▸ **Parts of the exercise**
a) Rewrite the paragraph in the passage about Ioane that begins "Ioane was a member of the Crusaders' successful Super Rugby campaign" as a short bulleted list, keeping its main facts.
b) Answer these questions from the passage about Ioane, one answer per line, marked to match:
(i) Whom did Stade Français beat in Ioane's first match for the club, and by what score?
(ii) How long was the contract Ioane signed with the Crusaders in July 2016?
(iii) In which court did Ioane appear in May 2026?
c) Continue the passage about Ioane, starting after its final sentence.

▸ **Selected passage**
Ioane moved to Europe at the end of 2013 on a two-season contract to play for Stade Français in the Top 14 French domestic competition. He played his first match for the club on 29 December 2013, in a 19–12 win over USA Perpignan.

===Honda Heat 2015–2017===
Moving to Japan, Ioane joined the Honda Heat for the 2015–16 Top League season.

===Crusaders 2017===

In July 2016, Ioane signed a 2-year contract with the Crusaders Super Rugby team starting from 2017 through to 2018.

Ioane was named in the Crusaders' Squad for the Inaugural Brisbane Global Rugby Tens tournament. Playing for the New Zealand-franchise club in the pool-game clash; he scoring a try against his former team: the Reds, guiding the Crusaders to the grand final (which however, they lost to the Chiefs).

Ioane was a member of the Crusaders' successful Super Rugby campaign. Returning to Australia and making his Super Rugby debut for the Kiwi-club in Round 3 and playing against his good friend Quade Cooper and his former team: the Reds, Ioane producing an outstanding performance in the Crusaders' tight 22–20 win (with teammate Mitchell Hunt kicking a penalty goal in the 80th minute to win the game) at Suncorp Stadium. Two weeks later, he scored his first try for the Kiwi-club during the home-game 45–17 win over the Western Force at AMI Stadium. He returned to Australia again, this time in Sydney and featured in the 41–22 win over the Waratahs at Allianz Stadium.

With injuries hampering his time with the Kiwi-club during the 2017 Season and despite contracted for the 2018 Season; Ioane ended his stint with the Kiwi-franchise club, after opting to return to Japan to continue playing full-time rugby with the Panasonic Wild Knights for the 2017–18 Top League season.

===Panasonic Wild Knights 2017–2018===

Ioane (along with his former Wallabies teammate Berrick Barnes) was part of the Panasonic Wild Knights' squad for the 2018 Brisbane Global Rugby Tens tournament.

== Criminal charges over death threat allegations ==
In May 2026, Ioane appeared in the Brisbane Magistrates Court charged with one count of making threats and one count of unlawful stalking, intimidation or harassment involving threats of violence. Queensland Police alleged that he had repeatedly threatened to kill a man on multiple occasions between 22 and 26 April 2026, in connection with a disputed land deal in Samoa.

▸ **Given data**
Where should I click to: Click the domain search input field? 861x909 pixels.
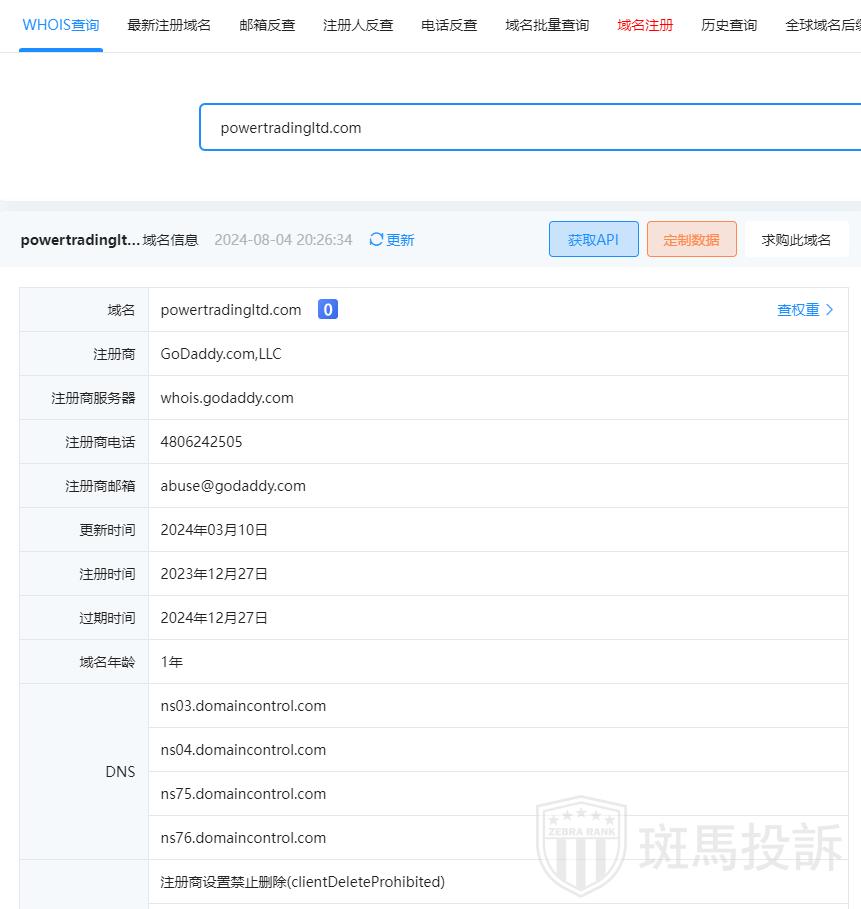point(530,128)
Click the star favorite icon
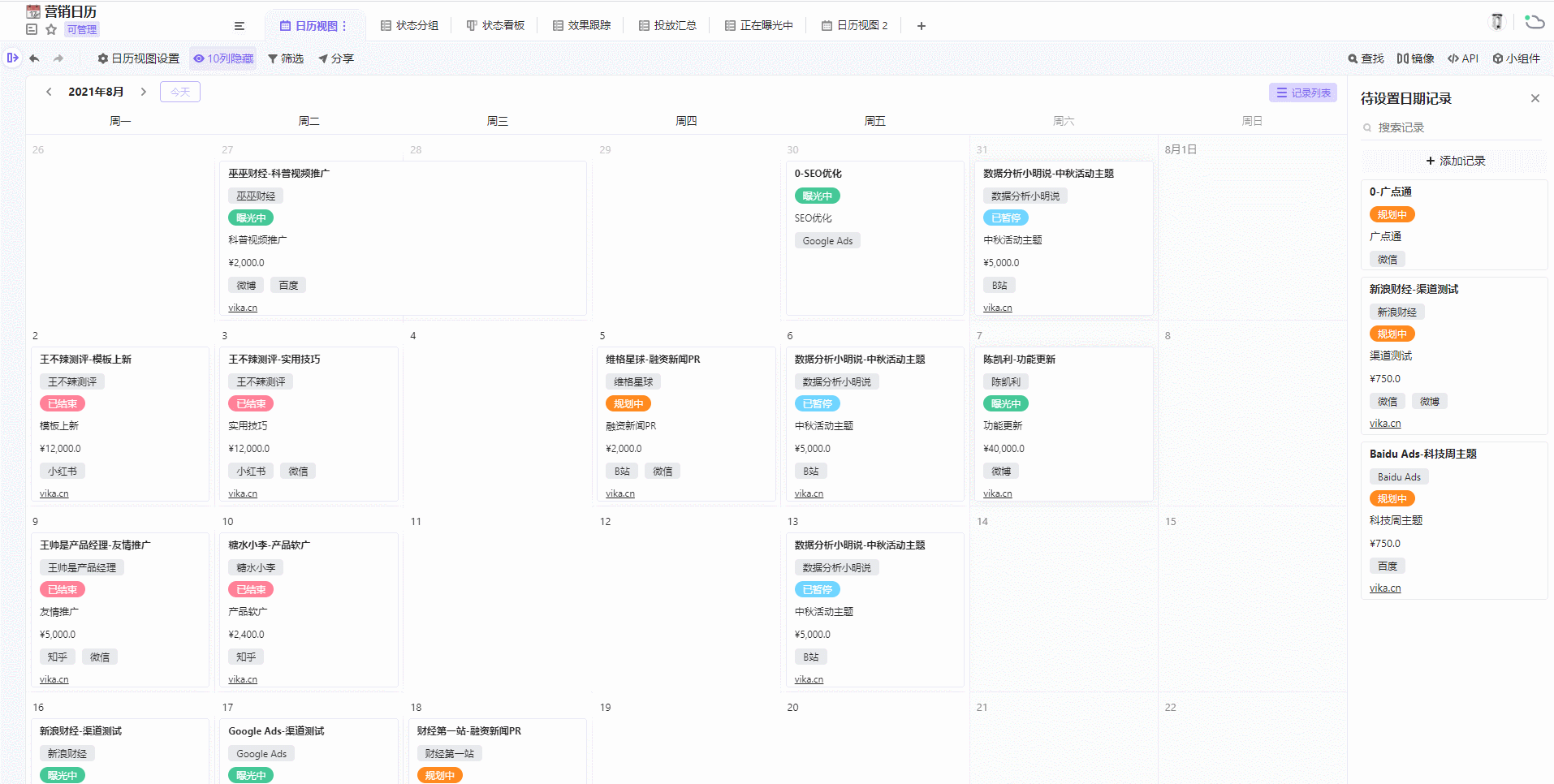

▸ **Results for each task**
a)
- Ioane was part of the Crusaders' successful Super Rugby campaign.
- He made his Super Rugby debut for the Crusaders in Round 3 at Suncorp Stadium. The opponents were his former team, the Reds, and his good friend Quade Cooper. He played outstandingly in a tight 22–20 win, which teammate Mitchell Hunt secured with an 80th-minute penalty goal.
- Two weeks later he scored his first try for the club in a 45–17 home win over the Western Force at AMI Stadium.
- In Sydney he played in a 41–22 win over the Waratahs at Allianz Stadium.

b)
(i) USA Perpignan, 19–12.
(ii) Two years, from 2017 through 2018.
(iii) The Brisbane Magistrates Court.

c)
Representing himself via video link from jail, Ioane applied for bail. He told the court that the complainant was involved in what Digby claimed as a "massive deal" concerning the Samoan Prime Minister and the Israeli army, and said he was acting to protect his mother's land, describing her as the "rightful queen of Samoa". Magistrate Anne Thacker refused bail, saying the evidence appeared too serious to justify release and citing a risk of reoffending, and she raised concerns about Ioane's mental health.

Ioane's older brother attended court in support and told the magistrate that he had sought a mental health assessment for Digby, particularly in relation to head knocks sustained during his rugby career, and insisted his brother was not a violent person. The court heard that Ioane had recently been hospitalised and subsequently discharged, and that he had a prior criminal history. The case was adjourned to 8 June 2026.

==Personal life==
Digby Ioane is of Samoan descent and is a devout Roman Catholic. He has several tattoos, the vast majority drawing inspiration either from his family or his faith. Ioane is the uncle of Ole Avei, who plays for the Samoan national team, and Monty Ioane, who plays for the Italian national team.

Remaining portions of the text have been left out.